WORK REQUIRED >>
Turn all the items below into a Markdown table with two columns, No. and Line, giving each non-blank line its own numbered row and skipping blank lines.

** begin **

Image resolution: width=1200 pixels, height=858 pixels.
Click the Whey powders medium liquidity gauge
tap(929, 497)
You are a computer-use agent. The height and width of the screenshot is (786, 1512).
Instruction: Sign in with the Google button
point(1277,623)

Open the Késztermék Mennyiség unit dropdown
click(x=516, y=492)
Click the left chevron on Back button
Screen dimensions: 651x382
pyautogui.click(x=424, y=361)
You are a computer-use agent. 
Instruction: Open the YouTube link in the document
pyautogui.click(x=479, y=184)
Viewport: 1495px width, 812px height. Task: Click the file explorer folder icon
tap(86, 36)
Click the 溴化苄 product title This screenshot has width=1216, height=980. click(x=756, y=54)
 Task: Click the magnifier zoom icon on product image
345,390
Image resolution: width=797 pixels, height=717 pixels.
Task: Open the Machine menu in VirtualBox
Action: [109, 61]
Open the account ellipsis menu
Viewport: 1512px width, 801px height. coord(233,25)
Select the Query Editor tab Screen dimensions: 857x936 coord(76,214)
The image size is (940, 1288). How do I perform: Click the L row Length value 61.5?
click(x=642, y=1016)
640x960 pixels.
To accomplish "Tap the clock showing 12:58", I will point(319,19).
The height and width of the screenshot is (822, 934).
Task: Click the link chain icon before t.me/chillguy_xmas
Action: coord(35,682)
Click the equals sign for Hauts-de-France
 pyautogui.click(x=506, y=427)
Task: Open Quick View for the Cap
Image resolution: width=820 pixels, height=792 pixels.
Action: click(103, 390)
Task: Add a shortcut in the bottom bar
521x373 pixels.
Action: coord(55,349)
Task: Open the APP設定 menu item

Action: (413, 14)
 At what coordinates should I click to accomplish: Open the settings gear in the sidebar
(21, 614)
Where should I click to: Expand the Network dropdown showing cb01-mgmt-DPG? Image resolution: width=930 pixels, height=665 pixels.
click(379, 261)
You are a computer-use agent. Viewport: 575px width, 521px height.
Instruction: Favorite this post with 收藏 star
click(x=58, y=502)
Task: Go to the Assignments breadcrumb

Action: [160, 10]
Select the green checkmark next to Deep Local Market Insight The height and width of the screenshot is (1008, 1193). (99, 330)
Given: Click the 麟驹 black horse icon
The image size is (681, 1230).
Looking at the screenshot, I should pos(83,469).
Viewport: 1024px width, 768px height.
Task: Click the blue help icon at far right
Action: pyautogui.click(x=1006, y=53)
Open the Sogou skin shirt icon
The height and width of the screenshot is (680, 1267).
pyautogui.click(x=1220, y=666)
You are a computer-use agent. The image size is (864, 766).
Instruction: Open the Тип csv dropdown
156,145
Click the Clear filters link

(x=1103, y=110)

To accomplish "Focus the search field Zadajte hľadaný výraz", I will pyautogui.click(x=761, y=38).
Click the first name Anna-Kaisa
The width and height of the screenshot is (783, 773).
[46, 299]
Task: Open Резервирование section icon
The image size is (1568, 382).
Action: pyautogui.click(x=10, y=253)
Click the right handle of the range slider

** end **

SOLUTION TO THE PROBLEM >>
| No. | Line |
|---|---|
| 1 | Image resolution: width=1200 pixels, height=858 pixels. |
| 2 | Click the Whey powders medium liquidity gauge |
| 3 | tap(929, 497) |
| 4 | You are a computer-use agent. The height and width of the screenshot is (786, 1512). |
| 5 | Instruction: Sign in with the Google button |
| 6 | point(1277,623) |
| 7 | Open the Késztermék Mennyiség unit dropdown |
| 8 | click(x=516, y=492) |
| 9 | Click the left chevron on Back button |
| 10 | Screen dimensions: 651x382 |
| 11 | pyautogui.click(x=424, y=361) |
| 12 | You are a computer-use agent.  |
| 13 | Instruction: Open the YouTube link in the document |
| 14 | pyautogui.click(x=479, y=184) |
| 15 | Viewport: 1495px width, 812px height. Task: Click the file explorer folder icon |
| 16 | tap(86, 36) |
| 17 | Click the 溴化苄 product title This screenshot has width=1216, height=980. click(x=756, y=54) |
| 18 |  Task: Click the magnifier zoom icon on product image |
| 19 | 345,390 |
| 20 | Image resolution: width=797 pixels, height=717 pixels. |
| 21 | Task: Open the Machine menu in VirtualBox |
| 22 | Action: [109, 61] |
| 23 | Open the account ellipsis menu |
| 24 | Viewport: 1512px width, 801px height. coord(233,25) |
| 25 | Select the Query Editor tab Screen dimensions: 857x936 coord(76,214) |
| 26 | The image size is (940, 1288). How do I perform: Click the L row Length value 61.5? |
| 27 | click(x=642, y=1016) |
| 28 | 640x960 pixels. |
| 29 | To accomplish "Tap the clock showing 12:58", I will point(319,19). |
| 30 | The height and width of the screenshot is (822, 934). |
| 31 | Task: Click the link chain icon before t.me/chillguy_xmas |
| 32 | Action: coord(35,682) |
| 33 | Click the equals sign for Hauts-de-France |
| 34 |  pyautogui.click(x=506, y=427) |
| 35 | Task: Open Quick View for the Cap |
| 36 | Image resolution: width=820 pixels, height=792 pixels. |
| 37 | Action: click(103, 390) |
| 38 | Task: Add a shortcut in the bottom bar |
| 39 | 521x373 pixels. |
| 40 | Action: coord(55,349) |
| 41 | Task: Open the APP設定 menu item |
| 42 | Action: (413, 14) |
| 43 |  At what coordinates should I click to accomplish: Open the settings gear in the sidebar |
| 44 | (21, 614) |
| 45 | Where should I click to: Expand the Network dropdown showing cb01-mgmt-DPG? Image resolution: width=930 pixels, height=665 pixels. |
| 46 | click(379, 261) |
| 47 | You are a computer-use agent. Viewport: 575px width, 521px height. |
| 48 | Instruction: Favorite this post with 收藏 star |
| 49 | click(x=58, y=502) |
| 50 | Task: Go to the Assignments breadcrumb |
| 51 | Action: [160, 10] |
| 52 | Select the green checkmark next to Deep Local Market Insight The height and width of the screenshot is (1008, 1193). (99, 330) |
| 53 | Given: Click the 麟驹 black horse icon |
| 54 | The image size is (681, 1230). |
| 55 | Looking at the screenshot, I should pos(83,469). |
| 56 | Viewport: 1024px width, 768px height. |
| 57 | Task: Click the blue help icon at far right |
| 58 | Action: pyautogui.click(x=1006, y=53) |
| 59 | Open the Sogou skin shirt icon |
| 60 | The height and width of the screenshot is (680, 1267). |
| 61 | pyautogui.click(x=1220, y=666) |
| 62 | You are a computer-use agent. The image size is (864, 766). |
| 63 | Instruction: Open the Тип csv dropdown |
| 64 | 156,145 |
| 65 | Click the Clear filters link |
| 66 | (x=1103, y=110) |
| 67 | To accomplish "Focus the search field Zadajte hľadaný výraz", I will pyautogui.click(x=761, y=38). |
| 68 | Click the first name Anna-Kaisa |
| 69 | The width and height of the screenshot is (783, 773). |
| 70 | [46, 299] |
| 71 | Task: Open Резервирование section icon |
| 72 | The image size is (1568, 382). |
| 73 | Action: pyautogui.click(x=10, y=253) |
| 74 | Click the right handle of the range slider |